Qué se pide:
Determine si cada afirmación concuerda con el fragmento sobre el Orinoco: (a) el río nace en la frontera de Venezuela con Colombia; (b) se le considera el tercer río más caudaloso del planeta; (c) en tamanaco, su nombre significa "río padre". Responda sí o no a cada una y cite literalmente las palabras del fragmento que lo deciden.

Fragmento de lectura:
____________
Todavía en tiempos modernos, sociedades diligentes han evolucionado a la orilla o cruzadas por un río, mediano al menos: el Támesis, el Sena, el Manzanares, el Han, el de La Plata y, destacadamente, el más emblemático quizás, el Danubio. Otros ríos dan perfil a continentales masas líquidas, como el Amazonas, el Mississippi o el Orinoco... y donde está el Orinoco, lo que cuenta es el Orinoco, escribió Alejo Carpentier.

“El soberbio Orinoco, el famoso río de Sudamérica y arteria principal de Venezuela”, según lo describió Julio Verne, recoge las aguas del cielo de casi toda Venezuela, de parte de Colombia y de corrientes del Brasil. El Orinoco –que en tamanaco significa “serpiente enroscada” y en guarao “río padre– nace en un sumidero próximo a la cumbre del cerro Delgado Chalbaud, en la frontera sur de Venezuela con Brasil, a poco más de mil metros sobre el nivel del mar. Su longitud se despliega por 2 mil 140 kilómetros y se considera el tercero más caudaloso del planeta. A través del río Negro y del Casiquiare se le unen aguas del Amazonas. La anchura de su cauce llega a alcanzar varios cientos de metros y hay zonas donde su profundidad rebasa los cien metros. Del norte y del sur, no menos de doscientos afluentes desfogan en su corriente, y su delta desemboca briosamente en el mar Caribe mediante una prodigiosa madeja de canales: unos trescientos, se asegura.

No alejados ya del extremo oriental, en el Bajo Orinoco, donde el gran río acoge a uno de sus mayores afluentes, la vista aprecia con nitidez las tonalidades de uno y otro: casi rojizas unas, a causa del sedimento de vetas del hierro y otros minerales, frente al tono oscuro del impetuoso arrastre de las otras. No han sido pocos los exploradores, misioneros, aventureros e historiadores que han dejado por escrito el testimonio de su asombro ante las maravillas de la desbordada naturaleza que, sin cesar, custodia el permanente y vertiginoso fluir de sus aguas. Es considerable la riqueza que posee y ha aportado desde sus primeros registros históricos.
____________
Datos proporcionados:
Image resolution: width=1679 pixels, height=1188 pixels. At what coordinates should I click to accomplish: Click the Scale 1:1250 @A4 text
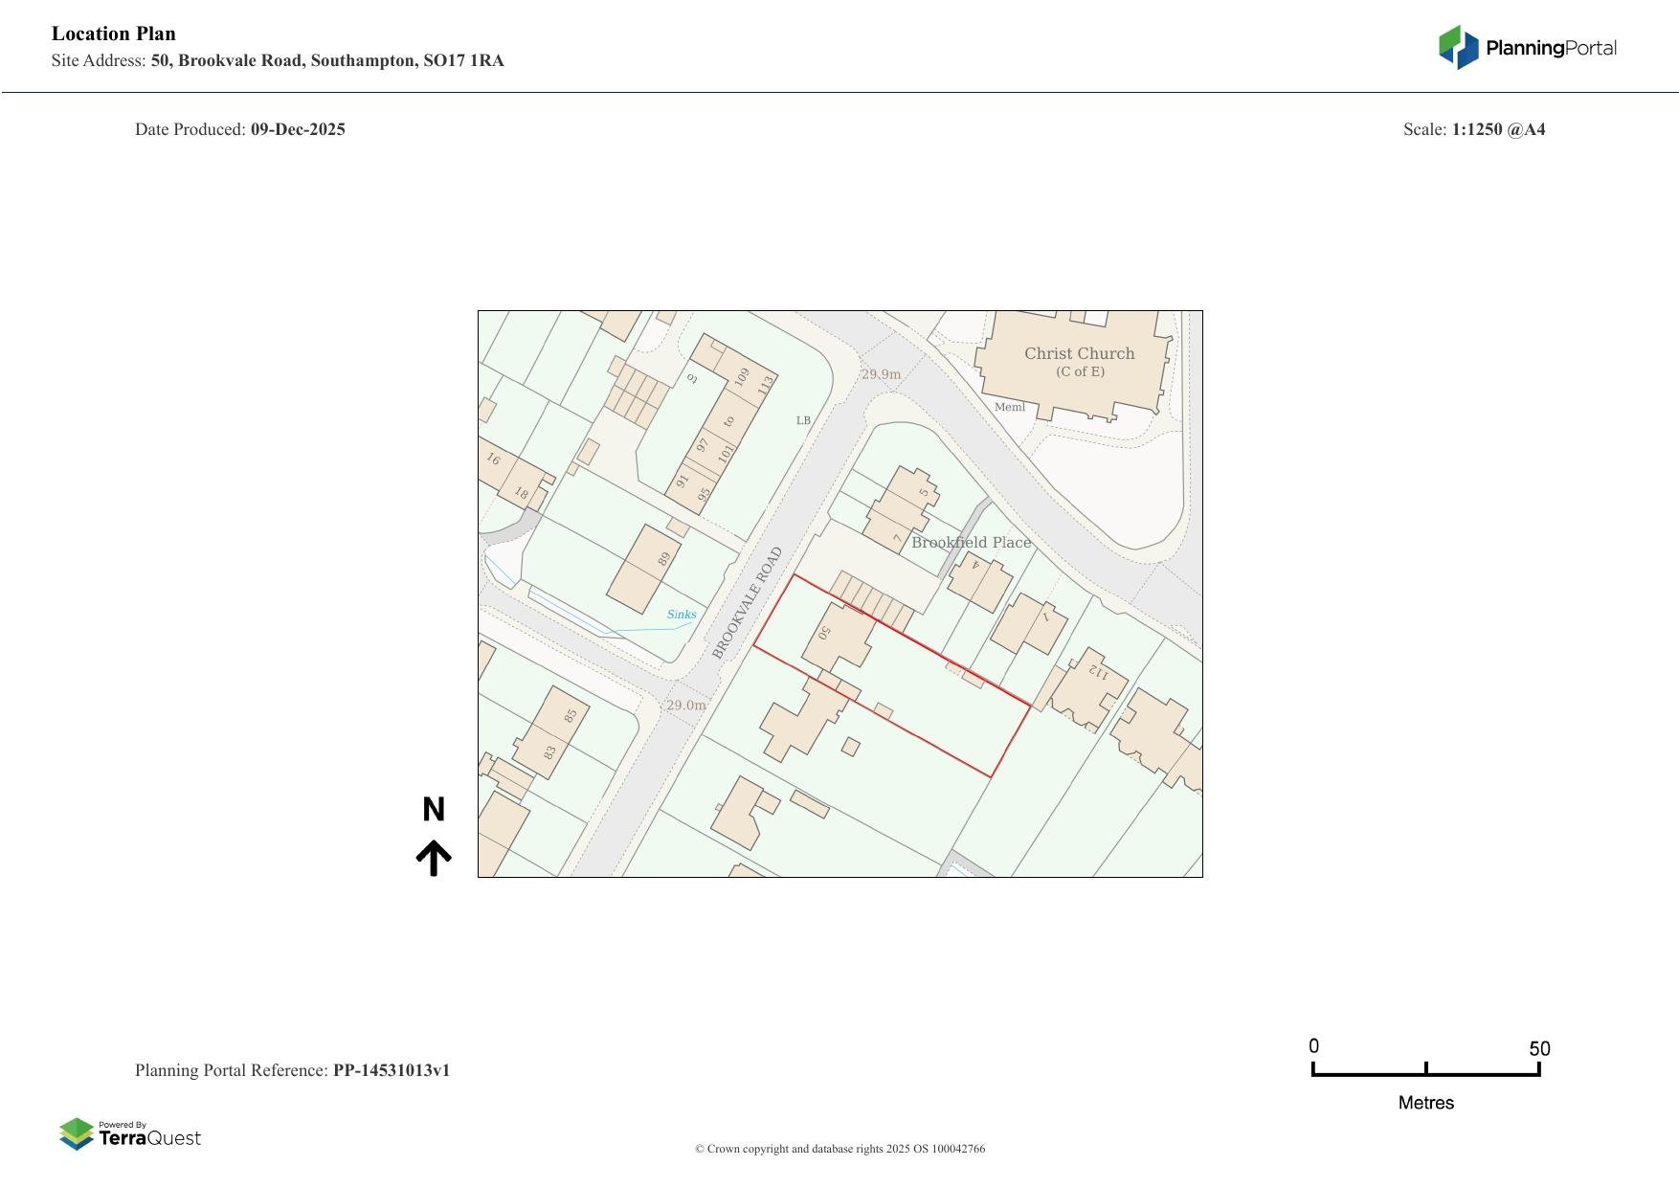[1473, 129]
____________
Respuesta esperada:
(a) No: "en la frontera sur de Venezuela con Brasil".
(b) Sí: "se considera el tercero más caudaloso del planeta".
(c) No: "en tamanaco significa “serpiente enroscada”".